I'm currently using this expression with preg_replace to detect links in content sent via POST :

$conteudo = $_POST["conteudo"];

$conteudo = preg_replace('!(\s|^)((https?://|www\.)+[a-z0-9_./?=&-]+)!i', ' <a class="link_externo" href="$2" target="_blank">$2</a>', $conteudo);

echo $conteudo;

I would like to know if the link that is sent via POST is from my site, or is an external link. If it is from my site, it should contain the class link_interno , and if it is external, then use a class link_externo and add target="_blank" .

I would also like the expression to accept some symbols, because if I send a link for example: www.site.com.br/teste!apenasumteste or www.site.com.br/teste#apenasumteste it will only detect the link until before ! or # . >

How can I do this?

    
asked by anonymous 10.05.2015 / 05:03

1 answer

4

One way to get the current domain is to get the key value SERVER_NAME from the array $_SERVER .

  

SERVER_NAME : The host name of the server where the current script is run. If the script   is running on a virtual host , this will be the value set for   that virtual host.

     

Note : $_SERVER is an array that contains information such as headers, paths, and script ... There is no guarantee that each web server will provide any of these; servers may omit some, or provide others [..].

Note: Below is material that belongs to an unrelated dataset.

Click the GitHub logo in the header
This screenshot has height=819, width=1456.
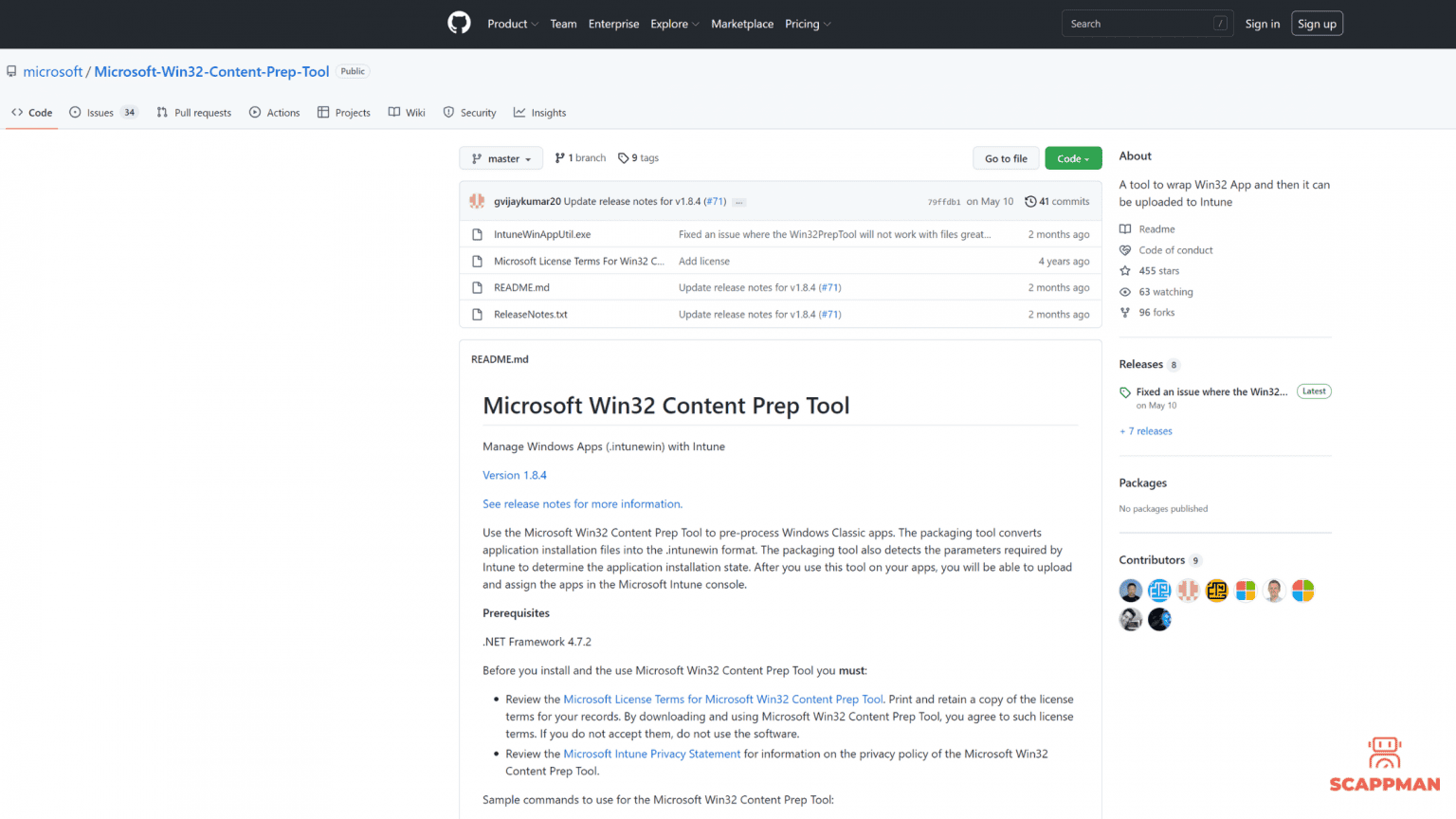459,23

To extract information from a link , for example, host , use function parse_url , and in a function you check if the extracted host is equivalent or not to your site:

function verificarLink($link, $dominio) {
  $info = parse_url($link);
  $host = isset($info['host']) ? $info['host'] : "";
  return ((!empty($host) && strcasecmp($host, $dominio) == 0) ? true : false);
}

To do this, do the following:

$link = "http://www.site.com.br/teste!apenasumteste";
$dominio = $_SERVER['SERVER_NAME'];

if (verificarLink($link, $dominio)) {
    echo "Domínio interno!";
} else {
    echo "Domínio externo!";
}

Update

As this SOEn response, answer, use the regular expression below to extract links link :

(?i)\b((?:https?://|www\d{0,3}[.]|[a-z0-9.\-]+[.][a-z]{2,4}/)(?:[^\s()<>]+|\(([^\s()<>]+|(\([^\s()<>]+\)))*\))+(?:\(([^\s()<>]+|(\([^\s()<>]+\)))*\)|[^\s'!()\[\]{};:'\".,<>?«»“”‘’]))

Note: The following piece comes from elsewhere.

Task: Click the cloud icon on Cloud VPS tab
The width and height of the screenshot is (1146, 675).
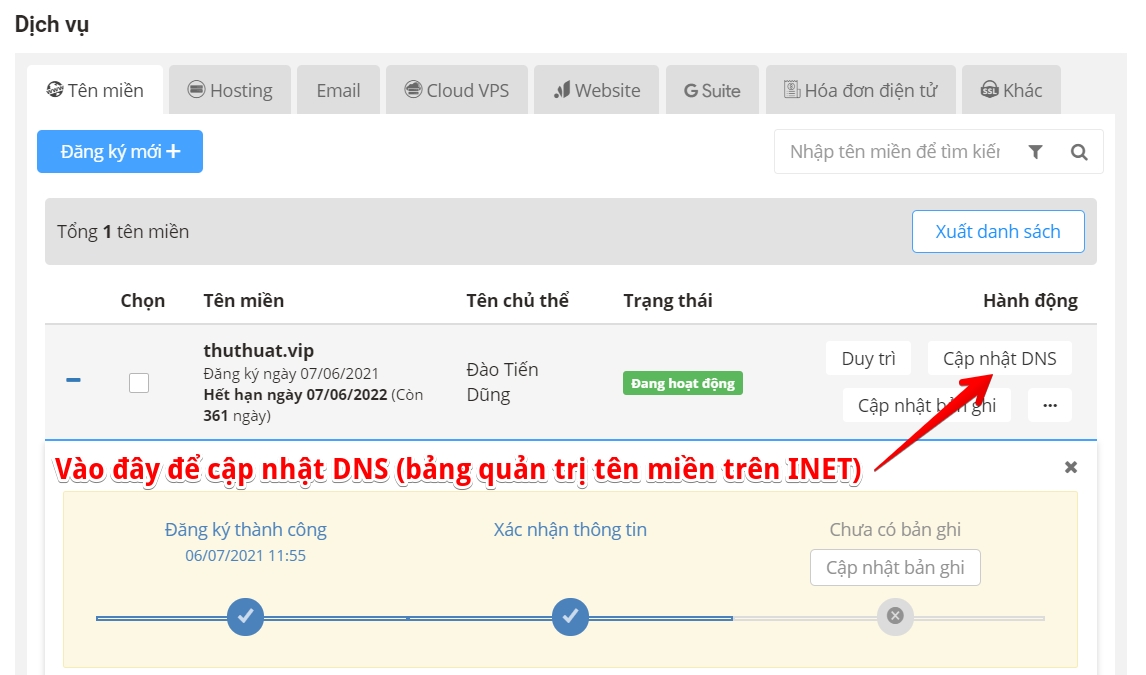Action: click(413, 89)
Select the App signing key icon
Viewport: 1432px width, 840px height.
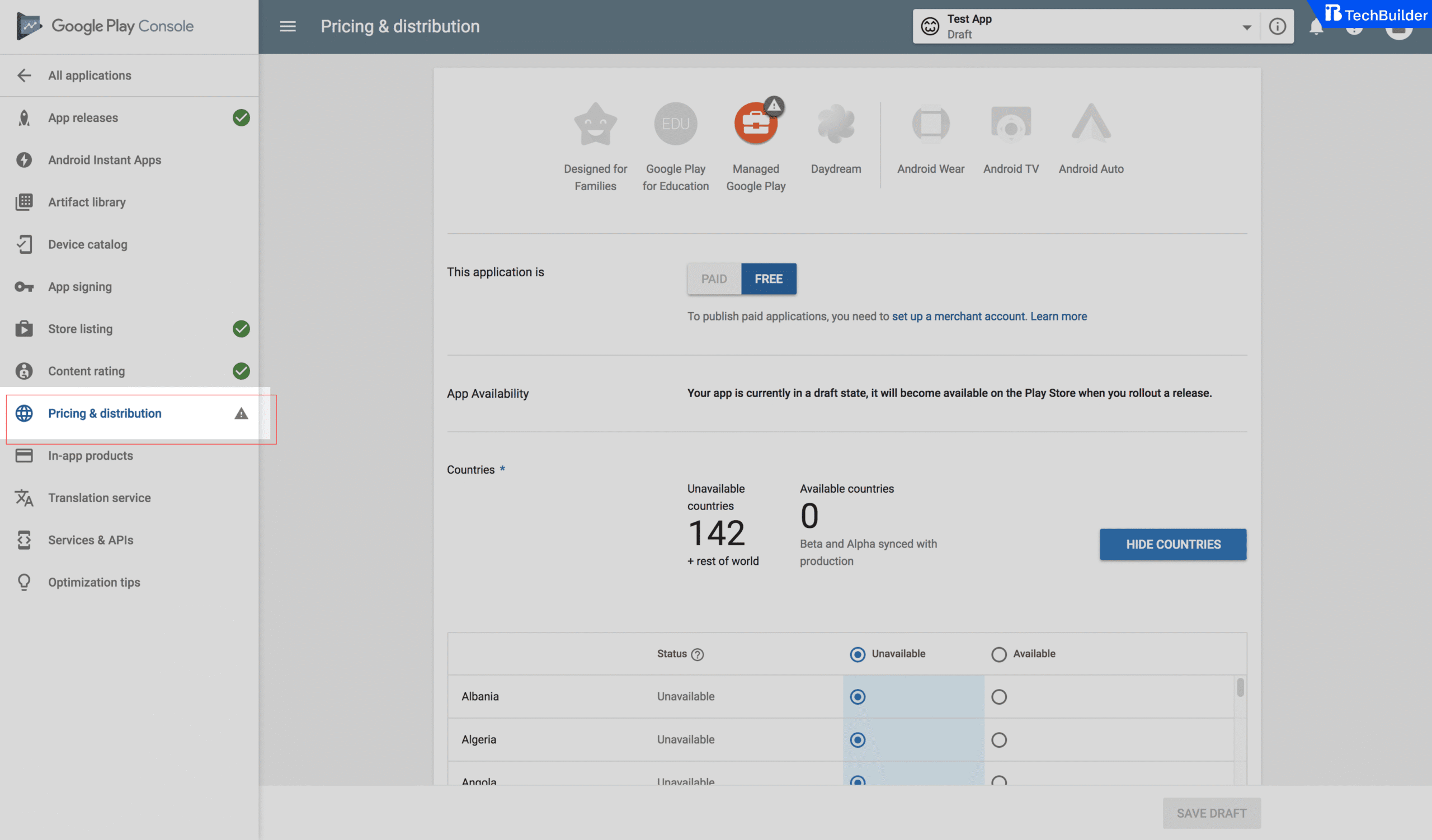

This regular expression can be used in the preg_match_all function to extract all links of a string :

function extrairLinks($conteudo){
    $expressao = "%(?i)\b((?:https?://|www\d{0,3}[.]|[a-z0-9.\-]+[.][a-z]{2,4}/)(?:[^\s()<>]+|\(([^\s()<>]+|(\([^\s()<>]+\)))*\))+(?:\(([^\s()<>]+|(\([^\s()<>]+\)))*\)|[^\s'!()\[\]{};:'\".,<>?«»“”‘’]))%";
    preg_match_all($expressao, $conteudo, $resultados);
    $links = array_filter(array_map('array_filter', $resultados))[0]; // Remover capturas vazias
    return $links;
}

And to use it do:

$dominio = $_SERVER['SERVER_NAME'];
$links = extrairLinks($conteudo);

foreach($links as $link){   
    if (verificarLink($link, $dominio)) {
        echo '<a class="link_interno" href="'. $link .'" target="_blank">'. $link .'</a>' . "<br>";
    } else {
        echo '<a class="link_externo" href="'. $link .'" target="_blank">'. $link .'</a>' . "<br>";
    } 
}
    
10.05.2015 / 06:12